Timing matters. Treatment during infancy or early childhood, when the tissue is most responsive to hormonal signals, tends to produce the best results. The specific hormone used depends on the underlying cause.
Options for Adults
For adults with micropenis, hormonal treatment is less effective because the growth window has largely closed. Testosterone therapy can still help if there’s an ongoing deficiency (improving libido, energy, and muscle mass), but it typically won’t produce significant penile growth after puberty is complete.

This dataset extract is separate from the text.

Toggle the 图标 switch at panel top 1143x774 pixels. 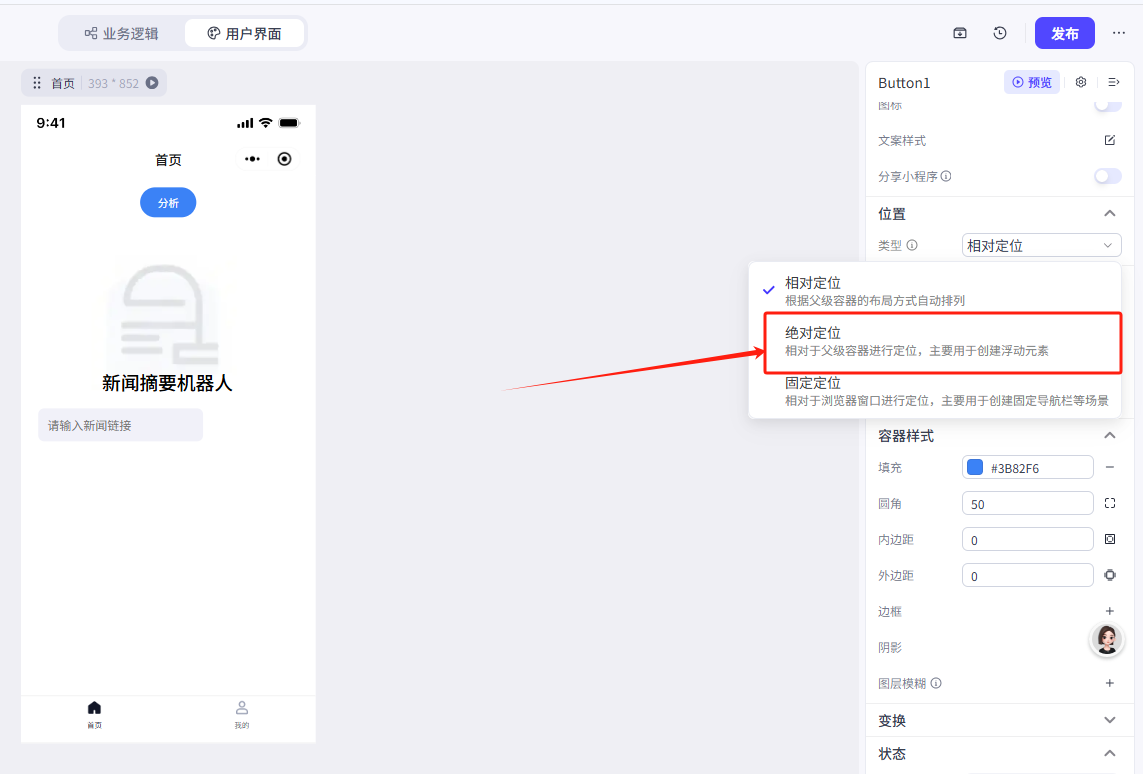click(1107, 105)
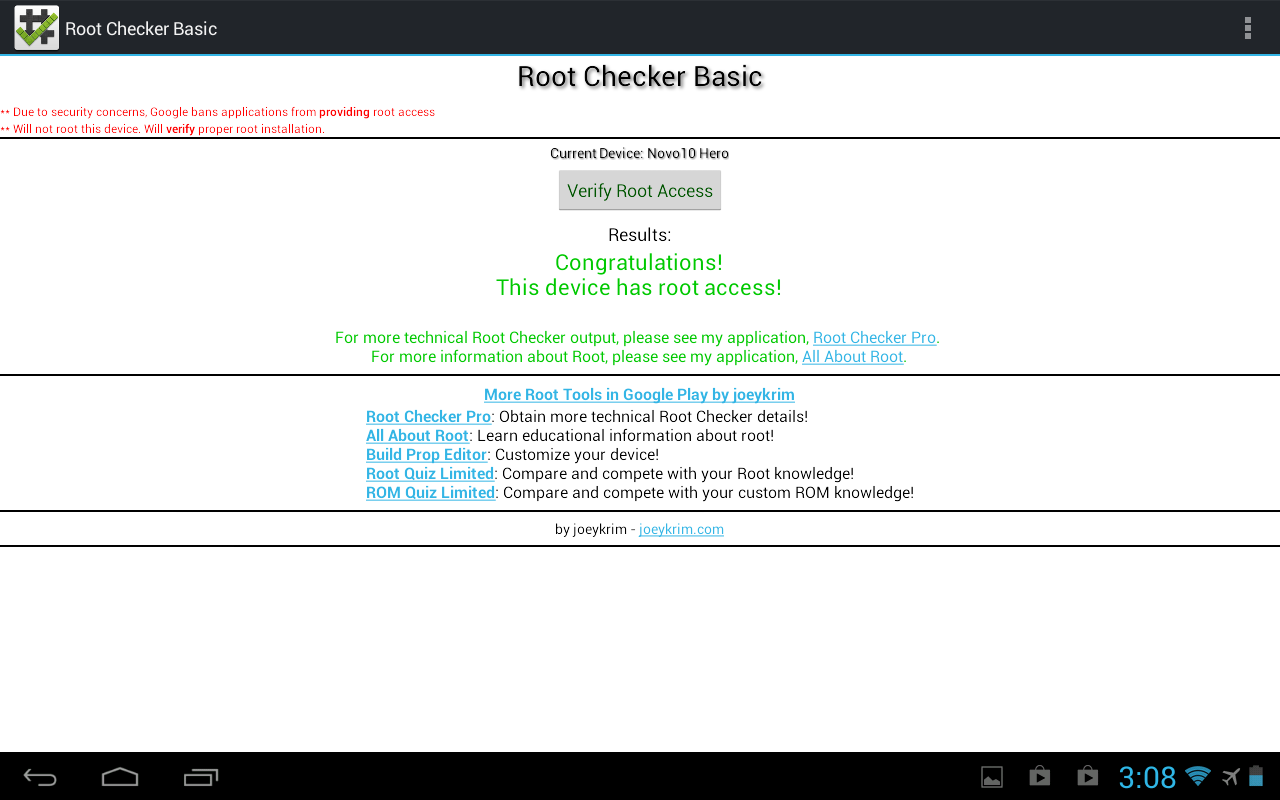1280x800 pixels.
Task: Open the Root Quiz Limited link
Action: coord(430,474)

Surgical options exist, though they’re considered a last resort. Phalloplasty, a reconstructive procedure that builds a new penis using tissue from elsewhere on the body, is one possibility. The surgery aims to create a natural-looking penis that allows standing urination, sensation, and, with a penile implant, the ability to have penetrative sex. It’s a major, multi-stage procedure that requires extensive preparation, including psychological evaluation, hair removal at the tissue donor site, and good overall health. Complications can include urinary tract infections and the need for additional surgeries.
Sexual Function and Fertility
A micropenis is structurally normal in every way except length. The internal anatomy, including erectile tissue, nerve endings, and the urethra, develops normally in most cases. This means erections, orgasm, and sensation typically function as expected. Penetrative sex may require some adaptation in positioning, but it’s not ruled out.
Fertility depends more on the underlying hormonal condition than on penile size itself. If the cause is hypogonadism, sperm production may be reduced, which is a separate issue from the size of the penis. Treating the hormone deficiency can sometimes improve fertility as well.
When Size Concerns Aren’t Micropenis
A condition called “buried penis” can make a normal-sized penis appear much smaller than it is. This happens when excess pubic fat, skin, or scar tissue conceals the shaft. The penis itself is full-sized, just hidden. This is more common in men with obesity and is sometimes confused with micropenis. Weight loss or surgical correction of the surrounding tissue can reveal the true length without any treatment to the penis itself.
If you measure your stretched penile length using the technique described above and it falls above roughly 7.5 cm (3 inches), you do not have a micropenis by medical standards, even if you feel your size is below average.